You will need the BRP speed 300 pod plate..you can also pick up a speed 300 from BRP
www.brpracing.com


----------



## 38TANGO (Oct 11, 2001)

Thanks karlo511 and micro___ racer for your replys. I was not aware that Bud sold the speed 300 motors. I will try Bud first and then the others. Micro, I already have the 300 pod, just need the motor. If this doesnt work then I will go to 8-cells!!!!!


----------



## Micro_Racer (Mar 27, 2002)

38TANGO - do you have the "tuned with gold dust brushes" motor that BRP sells? I find that motor to be quicker in the infield than the speed 300. With the right pinion and spur you will be FAST! :thumbsup:


----------



## 38TANGO (Oct 11, 2001)

Micro-- Yes I do. However, I think I got a "dud" from Bud. I have two other older BRP stock motors that seem to run a lot better than the "tuned motor I got from Bud. I haven't complained to Bud about it because he has always helped me out a lot with questions and suggestions, etc. I just need more speed and I am getting desparate...


----------



## 38TANGO (Oct 11, 2001)

Micro- How are you geared with your "tuned" motor? 8-52 ???


----------



## karlo511 (Dec 11, 2003)

what gearing combo are you using?
i usually race on a 1/10th scale aspahlt track with either a stock 300 or tuned one and gear it up 52/11 or 52/12 and have consistently been able to pull away from the micros and some 1/10th scale on the straights.

i just order a motor from mike at www.cyberslot.com for a smaller micro specific carpet track. so i'll be testing this one out. i was also using the kit 16d but it felt like i needed more for the 20 - 25ft straight. the infield was no problem. 

experiment with the gearing and also try bearings in the rear pod and fronts, if your class allows it. i have the acer ceramic nitrides and they are so smooth :thumbsup: 

i just put up these pics 
http://www.one18th.com/showtoy.php?id=1896
the sc-18 is just so addictive


----------



## Micro_Racer (Mar 27, 2002)

▸ EXERCISE INSTRUCTIONS:
[1] Give again the passage from "Micro-- Yes I" to "am getting desparate..." in the forum thread about speed 300 motors, copying it word for word.
[2] In the forum thread about speed 300 motors, rewrite the paragraph beginning "Micro-- Yes I do." more briefly while keeping its main facts.
[3] Continue the forum thread about speed 300 motors from the point where it stops.

▸ LISTING:

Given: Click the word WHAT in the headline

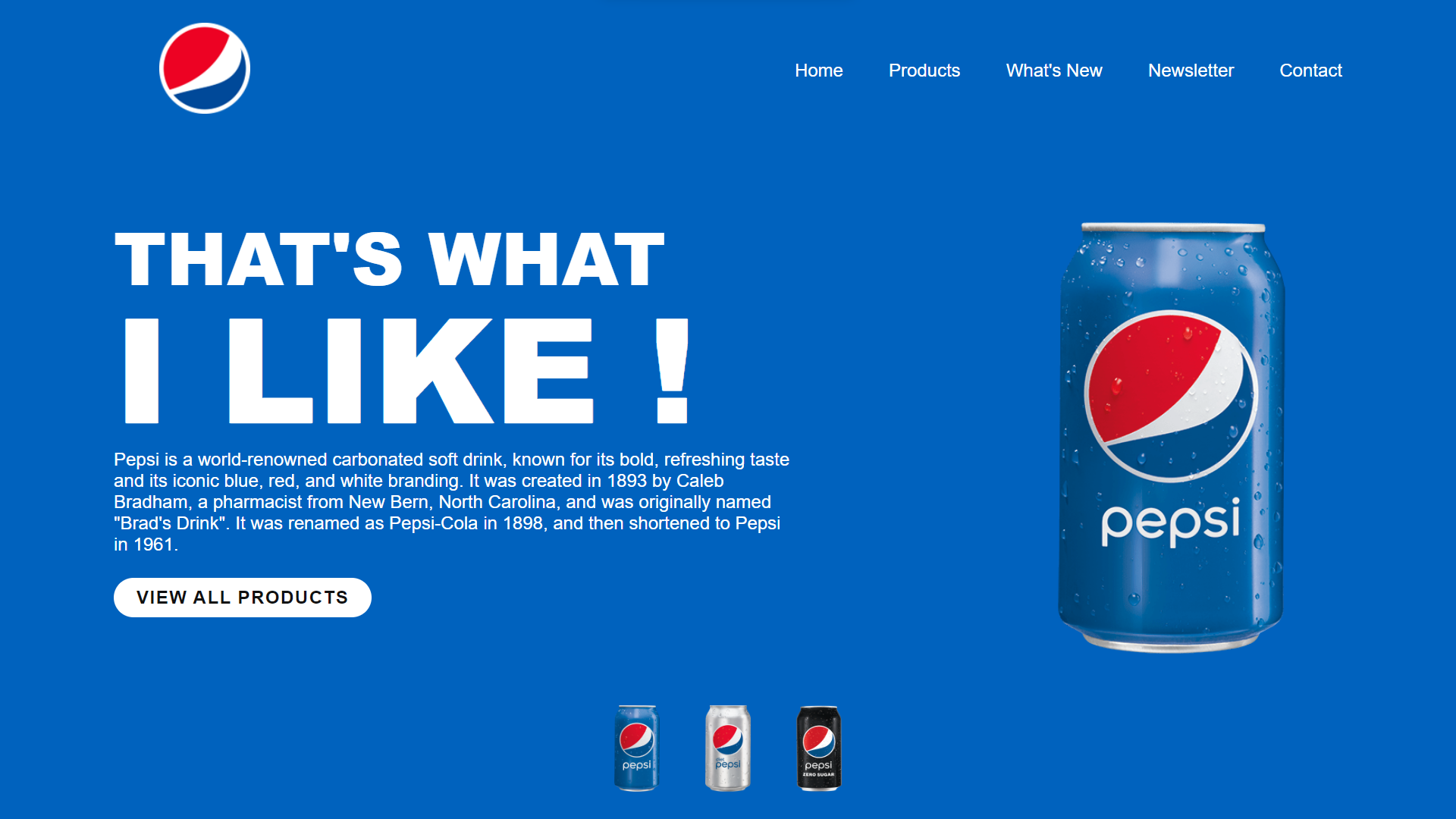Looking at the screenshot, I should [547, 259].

* * *

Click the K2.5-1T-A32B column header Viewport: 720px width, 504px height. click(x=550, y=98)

▸ EXERCISE RESULTS:
[1]
Micro-- Yes I do. However, I think I got a "dud" from Bud. I have two other older BRP stock motors that seem to run a lot better than the "tuned motor I got from Bud. I haven't complained to Bud about it because he has always helped me out a lot with questions and suggestions, etc. I just need more speed and I am getting desparate...

[2] Yes, I have that motor, but the "tuned" one I got from Bud seems to be a dud, since my two older BRP stock motors run much better. I haven't complained because Bud has always helped me with questions and suggestions, but I badly need more speed.

[3]
depends on the track, but 10/52 or 11/52 or some times 12/52


----------



## 38TANGO (Oct 11, 2001)

Will the brp pinions fit on the speed 300 motors??


----------



## k1m (Sep 25, 2001)

Yes, just file the points off the splines so they go on easier.

And on all Speed 300 motors.....be careful of the endbell when pressing a gear onto the shaft. Don't let those little tabs that the wires solder onto get bent over, they break off easy!


----------



## BudBartos (Jan 1, 1970)

38Tango >> Make sure those slot car motors are not bound up !!!! The 431 should be better than the stock.


----------



## RAFster (May 29, 2002)

BudBartos said:


> 38Tango >> Make sure those slot car motors are not bound up !!!! The 431 should be better than the stock.


If I may elaborate...?

If the motor screws cut washers are on the bushing it will distort the can enough to cause it to bind, flat spot toward the bushing for the motor screws.

In the instructions there is a note about ensuring the motor is not bound up by striking the pinion after the motor is secured to the pod. Taking a screwdriver handle and smacking the pinion provides enough shock to the shaft to reset the bushings so they are perpendicular if the washer isn't pressing on the bushing and all is well otherwise.

If you carefully rotate the spur gear and it feels the same with the
motor mesh for the full rotation of the spur gear without feeling tighter or looser on part of the rotation, then the diff is assembled properly. If there is a tight spot or loose spot the diff rings are not glued down flat and you need to fix this. Either the diff ring spacer on the diff side wheel isn't seated properly. This needs disassembled and reglued if that is the problem or the spacer needs "squared up" on the hub.

Any corrections or additions? Bud? others?


----------



## 38TANGO (Oct 11, 2001)

Thanks for all of the suggestions everyone. Bud-- The 431 just doesnt have it. I have run it on my turbo 35 and it is very tight compared to two other brp stock motors. I was careful installing it in the car, washers,etc and i did not do anything to the pinion gear before or after installing. Haven't taken it apart yet. Could be the mags have picked up something from my work table. I will check inside the motor tonite. The older motors just have way!! more RPM the the new "tuned" motor. As far as my gearing goes, I am running the new 52 t spur and diff seems to be very smooth. Oh yeah, the new motor pulls more than 9.5 amps at 3 volts on the t-35. Something must be stuck inside, let you know tommorrow. And glad to hear that the brp pinions will fit w/300. Thanks K1m.


----------



## BudBartos (Jan 1, 1970)

38Tango>> Check the bushing it may be pushed in or cocked.


----------



## rcnerd (Jan 14, 2003)

too bad those slot cans aren't a little thicker, huh??


----------



## RAFster (May 29, 2002)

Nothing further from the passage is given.